__Exercise objective__: Every line with the string "computer" in it belongs in your answer, so copy them all from the data.
* * *
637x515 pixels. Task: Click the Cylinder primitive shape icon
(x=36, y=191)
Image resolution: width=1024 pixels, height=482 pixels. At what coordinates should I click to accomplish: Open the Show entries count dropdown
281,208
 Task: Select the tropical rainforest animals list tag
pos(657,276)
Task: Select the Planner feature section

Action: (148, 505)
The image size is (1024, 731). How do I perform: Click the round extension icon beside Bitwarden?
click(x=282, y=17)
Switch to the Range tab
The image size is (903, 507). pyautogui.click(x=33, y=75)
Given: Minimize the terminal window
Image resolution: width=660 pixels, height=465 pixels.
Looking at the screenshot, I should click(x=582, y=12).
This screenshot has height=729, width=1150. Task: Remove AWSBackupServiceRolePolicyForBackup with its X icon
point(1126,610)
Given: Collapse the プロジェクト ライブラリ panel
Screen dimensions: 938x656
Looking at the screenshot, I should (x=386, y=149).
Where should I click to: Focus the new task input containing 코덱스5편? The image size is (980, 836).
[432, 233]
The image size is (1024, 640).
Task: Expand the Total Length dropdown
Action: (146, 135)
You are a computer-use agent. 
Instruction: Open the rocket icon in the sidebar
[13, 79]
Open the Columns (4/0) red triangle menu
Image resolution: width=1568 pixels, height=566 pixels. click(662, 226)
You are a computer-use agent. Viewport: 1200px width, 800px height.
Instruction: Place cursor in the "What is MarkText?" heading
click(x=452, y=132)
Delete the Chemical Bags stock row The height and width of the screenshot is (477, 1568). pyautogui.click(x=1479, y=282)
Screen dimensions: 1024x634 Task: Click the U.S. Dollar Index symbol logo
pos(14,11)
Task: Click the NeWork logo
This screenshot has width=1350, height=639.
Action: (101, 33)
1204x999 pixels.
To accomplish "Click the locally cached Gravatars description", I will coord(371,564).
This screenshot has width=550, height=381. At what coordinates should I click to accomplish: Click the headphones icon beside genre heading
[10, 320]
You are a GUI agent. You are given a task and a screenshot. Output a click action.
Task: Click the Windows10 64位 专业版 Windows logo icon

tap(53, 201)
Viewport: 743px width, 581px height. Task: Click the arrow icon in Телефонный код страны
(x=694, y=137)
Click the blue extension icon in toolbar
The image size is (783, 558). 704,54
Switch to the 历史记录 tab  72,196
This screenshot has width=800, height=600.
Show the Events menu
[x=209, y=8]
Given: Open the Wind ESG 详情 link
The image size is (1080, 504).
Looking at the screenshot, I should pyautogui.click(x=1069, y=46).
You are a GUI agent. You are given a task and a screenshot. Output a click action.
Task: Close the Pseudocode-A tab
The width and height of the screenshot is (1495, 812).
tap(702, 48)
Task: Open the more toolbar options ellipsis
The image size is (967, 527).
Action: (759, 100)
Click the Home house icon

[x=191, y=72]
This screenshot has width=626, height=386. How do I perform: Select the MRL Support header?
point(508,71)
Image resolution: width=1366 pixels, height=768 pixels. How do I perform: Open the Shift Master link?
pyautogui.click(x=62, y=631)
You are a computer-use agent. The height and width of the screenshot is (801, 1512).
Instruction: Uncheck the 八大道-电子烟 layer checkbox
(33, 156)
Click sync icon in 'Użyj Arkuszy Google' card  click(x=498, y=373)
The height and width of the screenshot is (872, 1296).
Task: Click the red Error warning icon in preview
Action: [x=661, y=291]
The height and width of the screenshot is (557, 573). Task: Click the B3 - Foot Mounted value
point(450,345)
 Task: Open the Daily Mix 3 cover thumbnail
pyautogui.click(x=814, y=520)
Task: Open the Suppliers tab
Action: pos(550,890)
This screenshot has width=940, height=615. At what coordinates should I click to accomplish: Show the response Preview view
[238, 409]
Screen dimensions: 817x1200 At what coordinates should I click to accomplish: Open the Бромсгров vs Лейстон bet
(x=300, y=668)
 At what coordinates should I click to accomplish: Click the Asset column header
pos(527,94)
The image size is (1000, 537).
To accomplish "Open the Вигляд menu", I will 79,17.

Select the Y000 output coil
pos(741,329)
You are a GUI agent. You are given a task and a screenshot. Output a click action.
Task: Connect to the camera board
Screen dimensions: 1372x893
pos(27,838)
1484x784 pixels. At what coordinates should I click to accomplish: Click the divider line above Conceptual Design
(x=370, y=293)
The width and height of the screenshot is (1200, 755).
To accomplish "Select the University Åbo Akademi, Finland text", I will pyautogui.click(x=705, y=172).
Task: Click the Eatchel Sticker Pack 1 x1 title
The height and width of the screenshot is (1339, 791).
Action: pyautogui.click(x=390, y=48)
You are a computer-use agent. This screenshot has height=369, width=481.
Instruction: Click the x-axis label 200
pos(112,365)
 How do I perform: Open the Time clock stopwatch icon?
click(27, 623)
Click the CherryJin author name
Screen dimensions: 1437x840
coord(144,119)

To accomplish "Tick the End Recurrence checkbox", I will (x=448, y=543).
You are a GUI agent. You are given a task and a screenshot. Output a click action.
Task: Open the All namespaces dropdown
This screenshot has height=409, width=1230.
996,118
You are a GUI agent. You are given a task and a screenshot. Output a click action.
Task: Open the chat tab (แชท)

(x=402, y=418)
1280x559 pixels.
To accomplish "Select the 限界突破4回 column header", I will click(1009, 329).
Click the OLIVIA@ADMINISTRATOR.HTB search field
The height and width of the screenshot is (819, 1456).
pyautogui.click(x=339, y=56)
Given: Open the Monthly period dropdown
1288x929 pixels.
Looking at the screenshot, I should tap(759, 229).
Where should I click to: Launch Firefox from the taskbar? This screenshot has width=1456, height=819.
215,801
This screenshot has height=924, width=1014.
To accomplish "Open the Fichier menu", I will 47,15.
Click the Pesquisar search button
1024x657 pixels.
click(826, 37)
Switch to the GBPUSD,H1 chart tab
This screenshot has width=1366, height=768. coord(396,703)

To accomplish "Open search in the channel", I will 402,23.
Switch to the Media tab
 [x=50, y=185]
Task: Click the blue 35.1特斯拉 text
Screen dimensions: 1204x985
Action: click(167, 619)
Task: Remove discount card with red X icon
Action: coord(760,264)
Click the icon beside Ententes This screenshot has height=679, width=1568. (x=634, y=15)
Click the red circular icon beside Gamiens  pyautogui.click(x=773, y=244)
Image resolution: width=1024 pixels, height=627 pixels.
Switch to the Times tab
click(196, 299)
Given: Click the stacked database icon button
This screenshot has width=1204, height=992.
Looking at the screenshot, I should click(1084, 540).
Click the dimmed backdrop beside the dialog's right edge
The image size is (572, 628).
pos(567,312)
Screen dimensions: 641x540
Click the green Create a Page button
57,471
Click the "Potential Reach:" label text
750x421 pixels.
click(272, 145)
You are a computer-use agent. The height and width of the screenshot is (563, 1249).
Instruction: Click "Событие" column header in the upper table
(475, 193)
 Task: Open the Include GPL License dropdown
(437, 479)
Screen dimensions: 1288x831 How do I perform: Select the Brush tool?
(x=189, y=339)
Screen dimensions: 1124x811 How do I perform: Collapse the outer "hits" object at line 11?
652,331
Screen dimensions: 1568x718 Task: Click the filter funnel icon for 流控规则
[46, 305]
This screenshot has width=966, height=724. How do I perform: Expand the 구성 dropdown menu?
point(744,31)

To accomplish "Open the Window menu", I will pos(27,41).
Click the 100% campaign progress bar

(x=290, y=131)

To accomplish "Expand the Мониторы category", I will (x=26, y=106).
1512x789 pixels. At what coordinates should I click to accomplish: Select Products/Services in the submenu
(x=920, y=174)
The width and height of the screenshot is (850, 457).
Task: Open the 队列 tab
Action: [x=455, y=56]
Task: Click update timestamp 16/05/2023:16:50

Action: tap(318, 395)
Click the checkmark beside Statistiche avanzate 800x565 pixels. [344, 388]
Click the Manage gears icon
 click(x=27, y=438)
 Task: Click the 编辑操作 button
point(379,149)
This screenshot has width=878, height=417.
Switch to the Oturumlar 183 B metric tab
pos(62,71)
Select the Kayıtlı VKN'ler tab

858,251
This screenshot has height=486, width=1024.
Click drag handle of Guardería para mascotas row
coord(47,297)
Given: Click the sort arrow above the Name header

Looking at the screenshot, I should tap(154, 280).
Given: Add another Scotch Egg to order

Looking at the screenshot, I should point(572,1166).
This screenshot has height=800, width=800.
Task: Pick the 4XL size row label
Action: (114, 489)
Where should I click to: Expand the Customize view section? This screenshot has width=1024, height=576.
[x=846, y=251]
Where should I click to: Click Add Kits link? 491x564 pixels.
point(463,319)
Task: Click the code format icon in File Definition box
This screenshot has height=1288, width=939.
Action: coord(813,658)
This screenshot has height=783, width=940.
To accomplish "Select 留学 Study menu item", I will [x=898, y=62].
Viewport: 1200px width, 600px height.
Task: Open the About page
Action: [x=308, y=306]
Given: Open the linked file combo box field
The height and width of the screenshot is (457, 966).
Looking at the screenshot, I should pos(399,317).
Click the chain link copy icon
* * *
__Solution to this problem__:
You are a computer-use agent. 
You are a computer-use agent. Viewport: 1200px width, 800px height.
You are a computer-use agent. The height and width of the screenshot is (801, 1512).
You are a computer-use agent. This screenshot has height=369, width=481.
You are a computer-use agent. The height and width of the screenshot is (563, 1249).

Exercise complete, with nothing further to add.